Devuelve sin ningún cambio el pasaje del fragmento sobre la pelea de Alí en Manila que va desde "Cuando Alí llegó" hasta "de sus hijos.", ambos incluidos.

--- Fragmento proporcionado ---
>>>>

Cuando Alí llegó a la capital filipina, lo hizo acompañado por su nueva novia, Verónica Porsche, una bella psicóloga con la que el campeón del mundo flirteaba mientras todavía seguía casado con Belinda, su primera esposa. Tuvo Alí la mala suerte de que su audiencia con el dictador Marcos fuera transmitida vía satélite a todos los Estados Unidos en el horario central de los grandes noticieros de la televisión. Y que Belinda lo viera de la mano con otra mujer en el comedor de su casa y rodeada de sus hijos.
La señora Alí no dudó. Y casi de inmediato, corrió a su habitación, metió sus ropas en una valija y voló a Manila para cantarle cuatro frescas a su marido aventurero. El encuentro entre los dos fue épico. Belinda lo corrió a Alí por toda su suite privada insultándolo y tirándole cuanto objeto encontró a mano en la habitación del hotel que destrozó a sabiendas de que el campeón del mundo debería pagar los daños de su bolsillo.
El día del combate, a las diez de la mañana de Manila, la capital filipina ardía bajo un calor demencial. En el Coliseo Araneta, entre los 16.500 espectadores presentes y las luces de la televisión, el clima era irrespirable: un cortocircuito había dañado los equipos de aire acondicionado y cuando subieron los boxeadores al ring, la temperatura en las tribunas superaba los cuarenta grados y era aún mayor sobre el cuadrilátero. «Vi toda la pelea con una toalla mojada tapándome la cabeza, por eso sobreviví –recordaba tiempo después el doctor Ferdie Pacheco, médico personal de Alí– Imaginen lo que habrá sido para los boxeadores».
Por eso, después de diez rounds intercambiando destrucción por destrucción, los dos titanes se habían vaciado. El grado de agotamiento era tal que los últimos cuatro asaltos los hicieron casi inconscientes, sin reflejos, moviéndose pesadamente solo por instinto y porque su corazón los impulsaba a seguir dando y recibiendo. «Te pido que te muevas, por favor», rogó Dundee en un intervalo. «Entonces hágalo usted porque yo no puedo más», dijo Alí. El rostro inflamado de Frazier reflejaba quién había dado los mejores golpes. Cuando terminó el 14º round, ya no había más nada que hacer. En su mutuo afán por ganarse, Alí y Frazier habían cruzado sus propios límites. De ahí en más, acaso los esperaba la muerte.

<<<<

--- Material mostrado ---
>>>>

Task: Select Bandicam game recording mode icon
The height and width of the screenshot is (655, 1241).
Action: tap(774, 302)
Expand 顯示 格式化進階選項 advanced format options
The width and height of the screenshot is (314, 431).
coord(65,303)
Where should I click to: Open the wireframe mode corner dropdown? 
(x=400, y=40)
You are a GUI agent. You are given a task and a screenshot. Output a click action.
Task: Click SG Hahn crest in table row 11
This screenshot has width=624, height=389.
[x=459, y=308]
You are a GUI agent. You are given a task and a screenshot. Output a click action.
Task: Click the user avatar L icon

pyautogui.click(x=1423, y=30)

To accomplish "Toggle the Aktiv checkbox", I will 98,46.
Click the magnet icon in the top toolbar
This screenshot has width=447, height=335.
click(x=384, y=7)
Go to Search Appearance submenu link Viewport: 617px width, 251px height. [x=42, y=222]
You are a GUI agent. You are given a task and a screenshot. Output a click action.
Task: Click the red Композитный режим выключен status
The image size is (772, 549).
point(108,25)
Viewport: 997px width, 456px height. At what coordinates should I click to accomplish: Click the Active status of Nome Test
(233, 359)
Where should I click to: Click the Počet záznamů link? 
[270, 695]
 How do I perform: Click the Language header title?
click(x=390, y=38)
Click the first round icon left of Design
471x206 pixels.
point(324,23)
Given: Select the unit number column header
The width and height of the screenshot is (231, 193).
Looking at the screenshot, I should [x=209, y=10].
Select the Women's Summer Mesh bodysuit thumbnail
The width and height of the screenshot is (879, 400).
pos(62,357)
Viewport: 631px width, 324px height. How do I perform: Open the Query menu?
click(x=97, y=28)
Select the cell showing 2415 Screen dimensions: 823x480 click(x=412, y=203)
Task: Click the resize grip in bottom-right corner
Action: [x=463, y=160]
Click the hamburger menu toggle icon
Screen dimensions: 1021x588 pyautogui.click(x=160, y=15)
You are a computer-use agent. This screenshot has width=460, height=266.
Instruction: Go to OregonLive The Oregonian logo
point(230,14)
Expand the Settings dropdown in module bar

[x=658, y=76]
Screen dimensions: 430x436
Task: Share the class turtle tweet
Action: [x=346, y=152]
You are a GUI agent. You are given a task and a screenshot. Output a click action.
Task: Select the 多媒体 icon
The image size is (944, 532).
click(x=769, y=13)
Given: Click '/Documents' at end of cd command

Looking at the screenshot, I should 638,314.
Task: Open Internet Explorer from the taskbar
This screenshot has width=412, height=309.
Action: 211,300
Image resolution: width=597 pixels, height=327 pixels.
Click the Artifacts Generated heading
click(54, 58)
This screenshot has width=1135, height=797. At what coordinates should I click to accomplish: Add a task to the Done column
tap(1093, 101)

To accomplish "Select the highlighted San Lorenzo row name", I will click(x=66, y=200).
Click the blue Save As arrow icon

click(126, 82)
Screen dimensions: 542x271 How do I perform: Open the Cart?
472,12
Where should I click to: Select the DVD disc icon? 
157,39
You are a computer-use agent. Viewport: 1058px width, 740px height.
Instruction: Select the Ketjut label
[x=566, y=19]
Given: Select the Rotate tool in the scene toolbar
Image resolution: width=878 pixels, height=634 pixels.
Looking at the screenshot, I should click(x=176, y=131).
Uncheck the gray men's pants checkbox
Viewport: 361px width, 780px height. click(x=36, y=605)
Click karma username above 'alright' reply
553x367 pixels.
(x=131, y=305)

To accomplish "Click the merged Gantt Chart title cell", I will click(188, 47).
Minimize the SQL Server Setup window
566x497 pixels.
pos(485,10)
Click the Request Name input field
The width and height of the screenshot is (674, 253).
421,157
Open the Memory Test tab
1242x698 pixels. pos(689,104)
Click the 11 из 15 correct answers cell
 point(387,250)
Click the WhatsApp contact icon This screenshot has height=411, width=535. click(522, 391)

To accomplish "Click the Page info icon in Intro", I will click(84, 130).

<<<<

--- Respuesta ---
Cuando Alí llegó a la capital filipina, lo hizo acompañado por su nueva novia, Verónica Porsche, una bella psicóloga con la que el campeón del mundo flirteaba mientras todavía seguía casado con Belinda, su primera esposa. Tuvo Alí la mala suerte de que su audiencia con el dictador Marcos fuera transmitida vía satélite a todos los Estados Unidos en el horario central de los grandes noticieros de la televisión. Y que Belinda lo viera de la mano con otra mujer en el comedor de su casa y rodeada de sus hijos.